- Information given:
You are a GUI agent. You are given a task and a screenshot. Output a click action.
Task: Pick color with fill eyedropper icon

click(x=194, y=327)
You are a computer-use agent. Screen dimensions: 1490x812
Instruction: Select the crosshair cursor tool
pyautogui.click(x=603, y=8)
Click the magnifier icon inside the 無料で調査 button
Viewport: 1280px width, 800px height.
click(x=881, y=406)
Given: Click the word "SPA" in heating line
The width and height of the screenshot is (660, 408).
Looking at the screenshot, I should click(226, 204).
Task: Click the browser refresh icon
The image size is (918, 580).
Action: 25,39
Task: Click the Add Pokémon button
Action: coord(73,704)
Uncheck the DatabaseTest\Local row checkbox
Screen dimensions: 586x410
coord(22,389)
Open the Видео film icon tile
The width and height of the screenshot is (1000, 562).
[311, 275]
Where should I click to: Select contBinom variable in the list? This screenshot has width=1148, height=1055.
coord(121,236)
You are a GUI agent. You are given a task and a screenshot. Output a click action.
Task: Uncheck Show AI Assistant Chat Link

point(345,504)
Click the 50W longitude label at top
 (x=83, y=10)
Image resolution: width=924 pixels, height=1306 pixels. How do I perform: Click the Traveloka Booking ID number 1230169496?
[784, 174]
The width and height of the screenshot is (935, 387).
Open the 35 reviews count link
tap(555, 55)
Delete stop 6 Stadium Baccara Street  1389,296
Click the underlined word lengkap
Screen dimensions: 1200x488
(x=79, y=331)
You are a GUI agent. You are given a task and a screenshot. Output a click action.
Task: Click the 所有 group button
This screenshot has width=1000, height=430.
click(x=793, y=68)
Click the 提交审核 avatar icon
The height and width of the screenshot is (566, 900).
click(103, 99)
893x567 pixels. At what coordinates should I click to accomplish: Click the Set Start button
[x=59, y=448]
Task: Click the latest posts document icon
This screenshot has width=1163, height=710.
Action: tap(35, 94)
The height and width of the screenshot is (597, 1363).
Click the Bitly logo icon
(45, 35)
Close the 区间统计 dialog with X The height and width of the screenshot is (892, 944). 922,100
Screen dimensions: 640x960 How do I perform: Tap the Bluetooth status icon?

- Goal of the exercise:
The required output is every line of the entries, starting at the one that contains "The height and width of the screenshot is (597, 1363)." and ending at the last, copied exactly.

- The completed task:
The height and width of the screenshot is (597, 1363).
Click the Bitly logo icon
(45, 35)
Close the 区间统计 dialog with X The height and width of the screenshot is (892, 944). 922,100
Screen dimensions: 640x960 How do I perform: Tap the Bluetooth status icon?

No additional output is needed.